Installing ROCm / HIPLIB on Ubuntu 22.04

Arav_Agarwal · May 6, 2024, 9:06pm

Hey folks - I’m loving my FrameWork so far, but wanted to get an idea of if anyone has any good tutorials for getting ROCm and HIP installation done on the Framework 16 for Ubuntu 22.04.

I’m currently running into issues with the amdgpu-install tool that AMD provides - it’s not installing the amdgpu-dkms package. I am sure I can resolve this with enough time ( I have a rough idea of what’s going on there ), but what I want to know is:

Does anyone have an installation guide for CuPy / PyTorch that they have successfully used here? I am a bit out of my depth when it comes to understanding driver installations, and any reference ( even if it is literally a manual to RTFM ) would help.
Does anyone know how to do this without disabling external monitors? When I ran amdgpu-install with the usecases I wanted, it disabled my external monitor support. I imagine this is because I didn’t specify the expected usecases, but I’d love to know if there’s a good way to make sure that this works.

Thank you all so much in advance!

cepth · May 7, 2024, 7:24am

I’ve been able to get PyTorch + Tensorflow (as well as TinyGrad) working on the Framework 16.

Assuming you have the discrete GPU module, I would do the following:

Use amdgpu-install. Personally, I installed a number of the additional packages, so my install command looked like: sudo amdgpu-install --usecase=graphics,rocm,hip,mllib. This will require a reboot after installation. I believe including graphics as a usecase should preserve external monitor support (mine work fine).
Verify that you can run rocm-smi (which is the AMD equivalent to nvidia-smi).
Optional (but recommended), install amdgpu_top. This will require that have you Rust installed, but it gives you a very nice interface, and far more detailed information than the vanilla rocm-smi.
I would recommend a good environment manager. Personally, I use mambaforge/miniforge. The solver (for dependencies) is way faster than vanilla Conda.
Create an environment (whether through mambaforge or something simpler, like venv), and activate it.
Install PyTorch from this official ROCm repo. I still have ROCm 6.0.2 installed, but I assume if you download and run amdgpu-install today, it’ll likely use 6.1. Be sure to choose the .whl (Python wheel) from the correct folder, corresponding to the PyTorch edition you’re looking for.
I’ve found that Ubuntu doesn’t always use the discrete GPU. And, officially ROCm does not support the RX 7700S. So, I’ve found that it’s helpful to add the following environment variables to your .bashrc (or you can export these one time):

export HSA_OVERRIDE_GFX_VERSION=11.0.0
export HCC_AMDGPU_TARGET=gfx1100
export PYTORCH_ROCM_ARCH=gfx1100
export TRITON_USE_ROCM=ON

export ROCM_PATH=/opt/rocm-6.0.2
export ROCR_VISIBLE_DEVICES=0
export HIP_VISIBLE_DEVICES=0
export USE_CUDA=0

What do these mean?

If you have a newer version of ROCm, change the ROCM_PATH line to reflect the correct path.
The visible devices lines are so that PyTorch (and other frameworks) use the 7700S, and not the iGPU.
gfx1100 is the architecture for the RX 7900XTX, which is to date the only consumer card that ROCm officially supports. The 7700S has a “real” architecture designation of gfx1102, and if you don’t modify that environment variable, ROCm PyTorch will error out.
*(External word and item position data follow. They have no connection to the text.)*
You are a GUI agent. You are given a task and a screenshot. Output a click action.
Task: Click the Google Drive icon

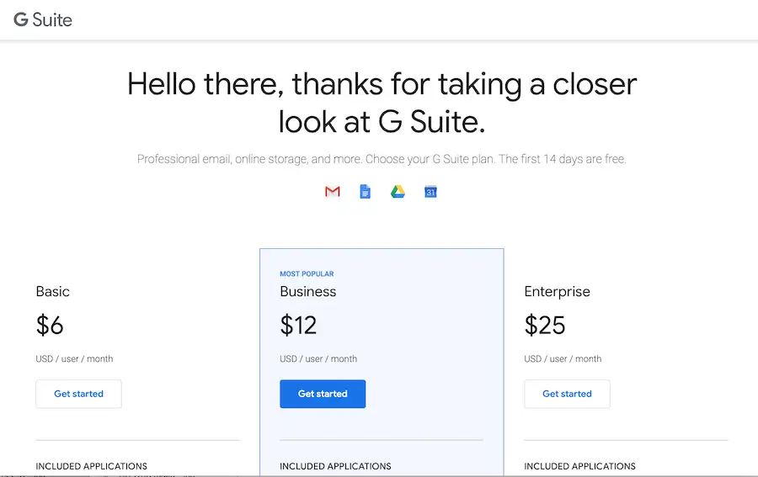(398, 192)
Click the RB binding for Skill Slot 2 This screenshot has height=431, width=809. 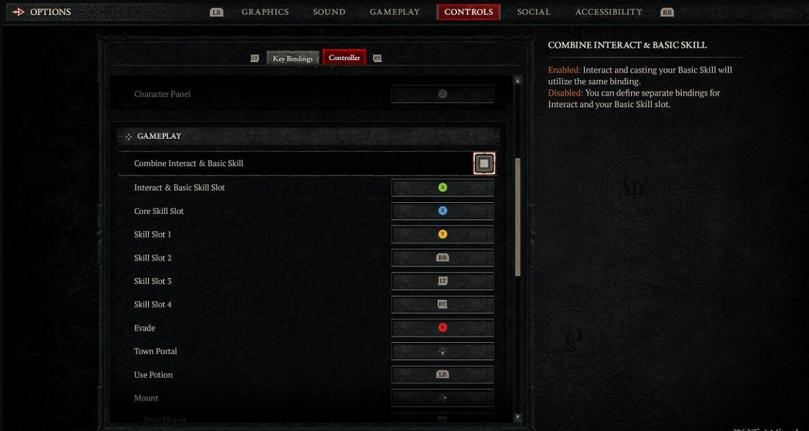click(x=442, y=258)
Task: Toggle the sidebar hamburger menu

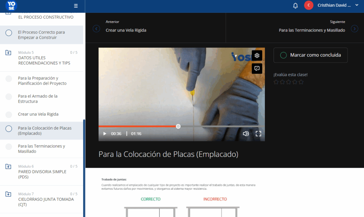Action: coord(76,6)
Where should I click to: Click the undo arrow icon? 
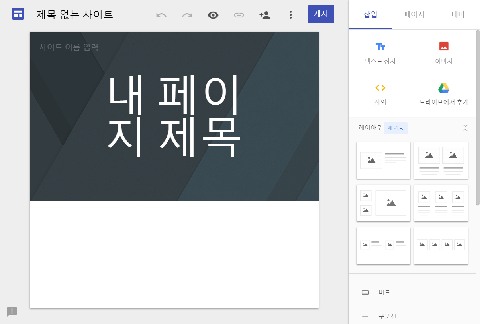pos(161,14)
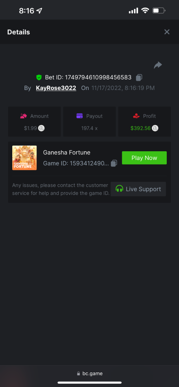The height and width of the screenshot is (387, 179).
Task: Copy the Bet ID
Action: point(139,77)
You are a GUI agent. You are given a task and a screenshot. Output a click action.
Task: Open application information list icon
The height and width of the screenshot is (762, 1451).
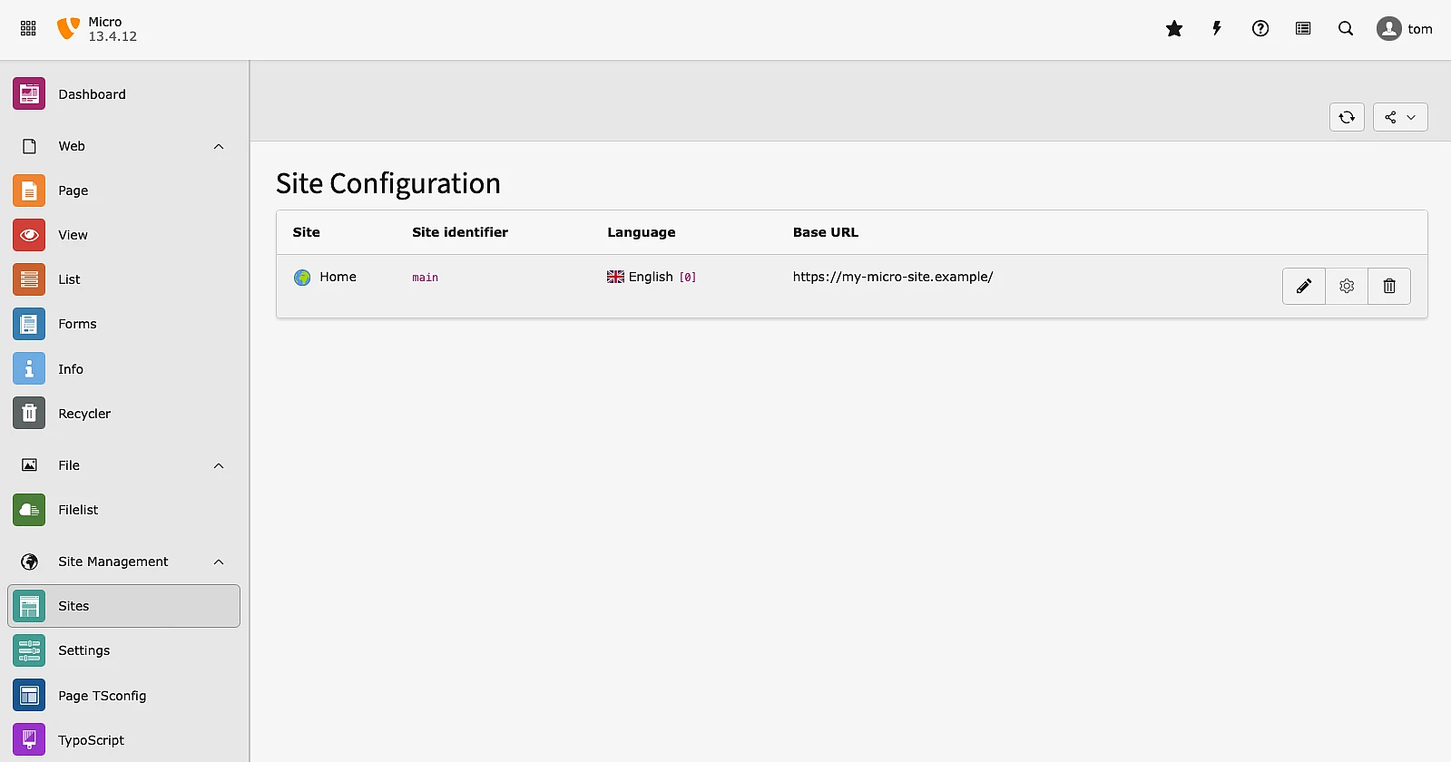coord(1303,29)
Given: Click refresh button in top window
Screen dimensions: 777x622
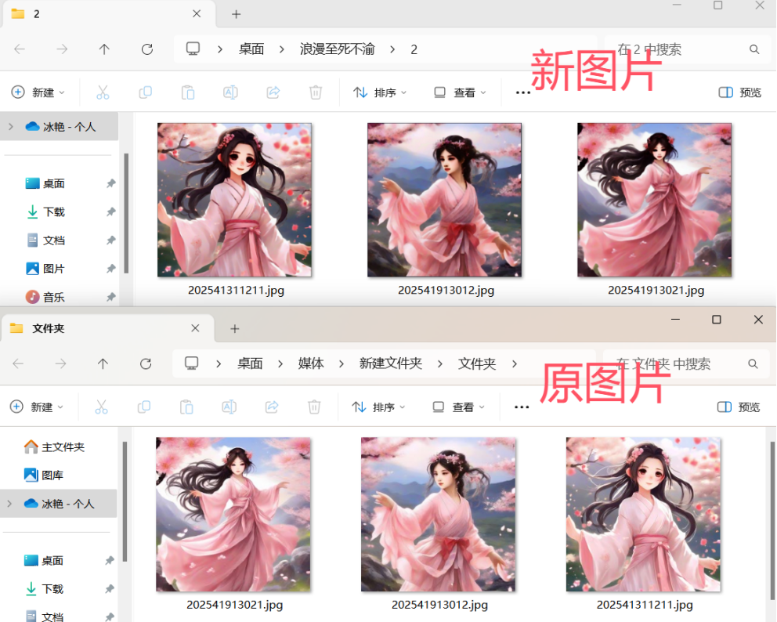Looking at the screenshot, I should coord(146,49).

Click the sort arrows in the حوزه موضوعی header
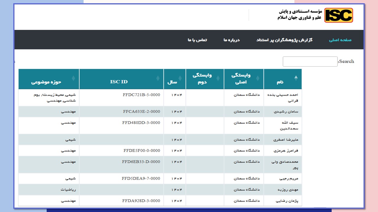tap(73, 78)
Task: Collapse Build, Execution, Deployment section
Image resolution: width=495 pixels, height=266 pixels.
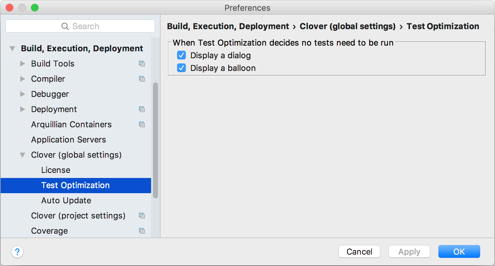Action: pyautogui.click(x=12, y=48)
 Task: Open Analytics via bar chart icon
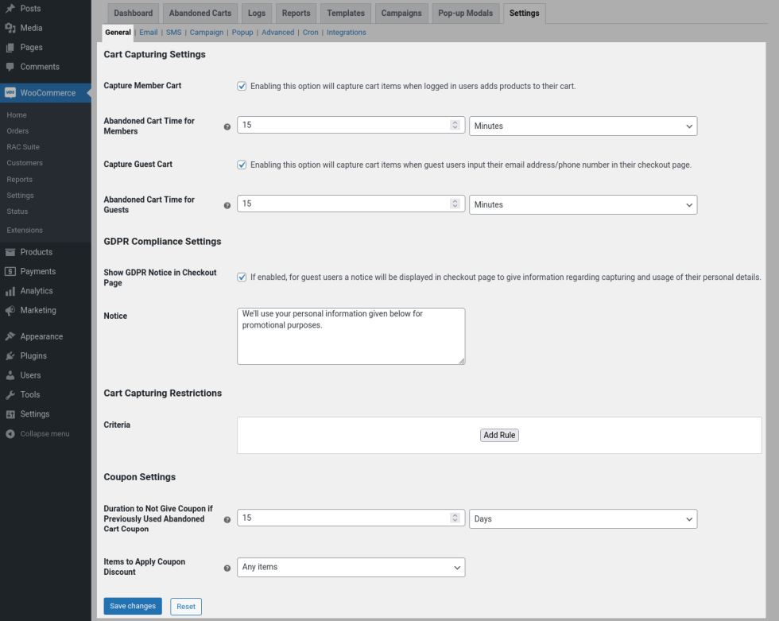10,291
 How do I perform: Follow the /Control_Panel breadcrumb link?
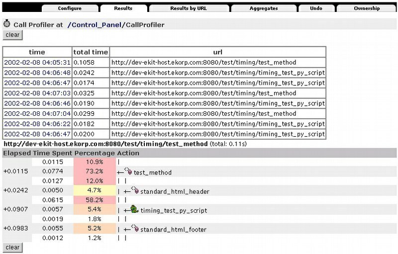click(95, 24)
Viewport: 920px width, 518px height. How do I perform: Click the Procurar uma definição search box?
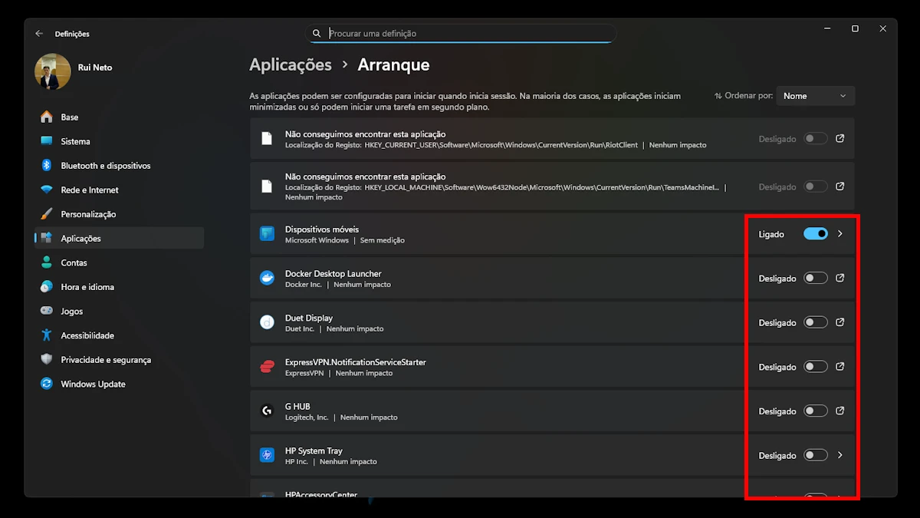point(468,34)
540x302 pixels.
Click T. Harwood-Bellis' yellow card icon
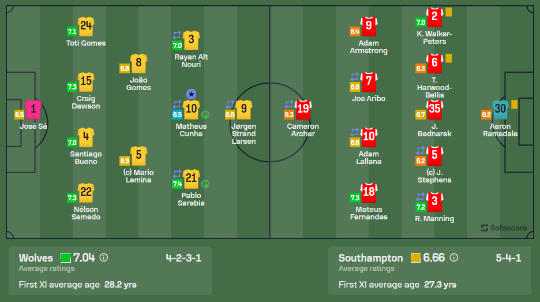point(448,58)
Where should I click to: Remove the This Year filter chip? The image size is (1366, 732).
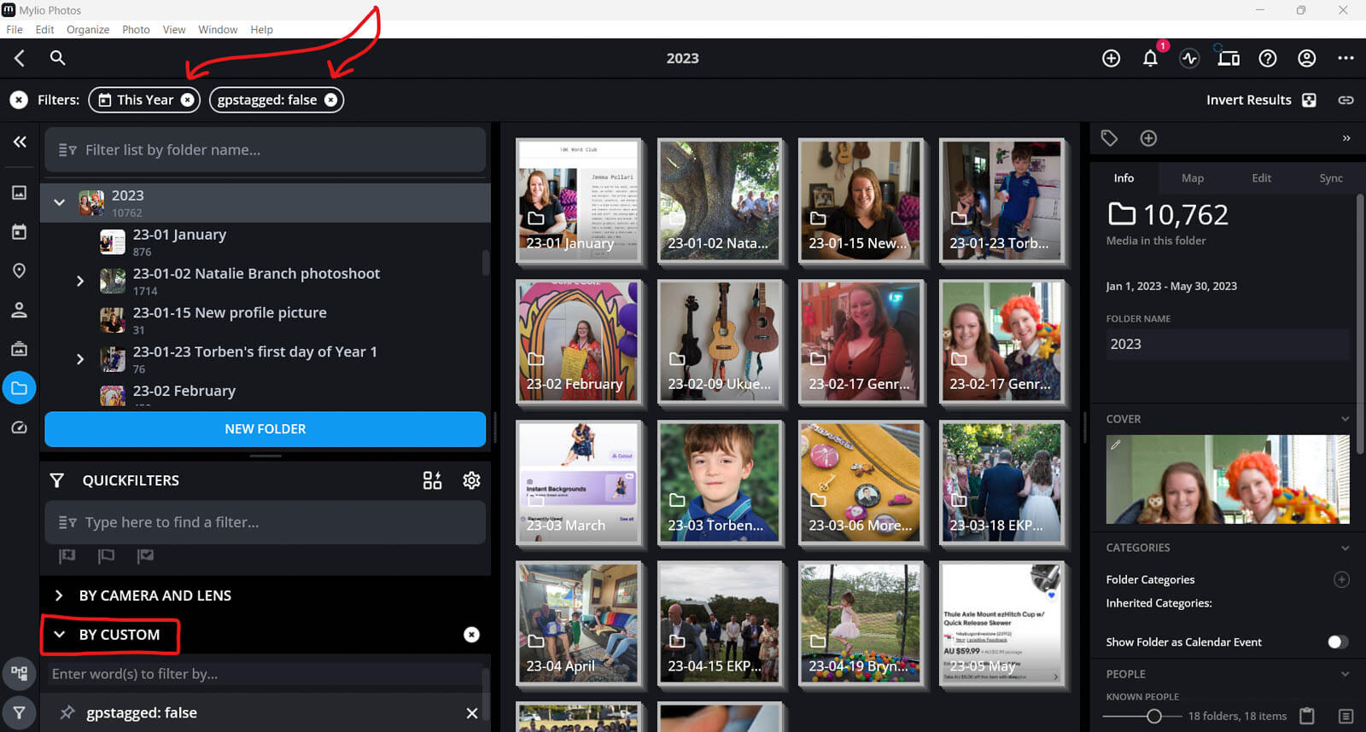point(188,100)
Clone this official ROCm benchmarking repo, and run the benchmarks.

Be sure that your Python environment with ROCm PyTorch is active in your terminal.

For example, with my power profile set to “performance” and my laptop plugged in, I run (within that benchmarking repo folder):

python3 micro_benchmarking_pytorch.py --network resnext101 --batch-size 32 --iterations 400 --fp16 1 --compile

(The compile flag activates PyTorch’s pre-compile function, which requires overhead/setup time, but leads to faster runs).

I get this terminal output:

INFO: running forward and backward for warmup.
INFO: running the benchmark..
OK: finished running benchmark..
--------------------SUMMARY--------------------------
Microbenchmark for network : resnext101
Num devices: 1
Dtype: FP16
Mini batch size [img] : 32
Time per mini-batch : 0.365741006731987
Throughput [img/sec] : 87.49360725484475

This should get you up and running with PyTorch. If, for whatever reason, you want to get TensorFlow working, I can dig up my notes. But, be warned that it seems ROCm support for TensorFlow is in a much worse state than PyTorch. For example, you have to install the nightly release. The mainline TensorFlow release will completely fail to run on the 7700S.

Addendum:

I should credit this blog post for some ideas that helped me get my setup working. Note that their setup was smoother/simpler because they’re using an officially supported GPU (the desktop 7900 XTX), and they’re running a much older version of ROCm (5.5).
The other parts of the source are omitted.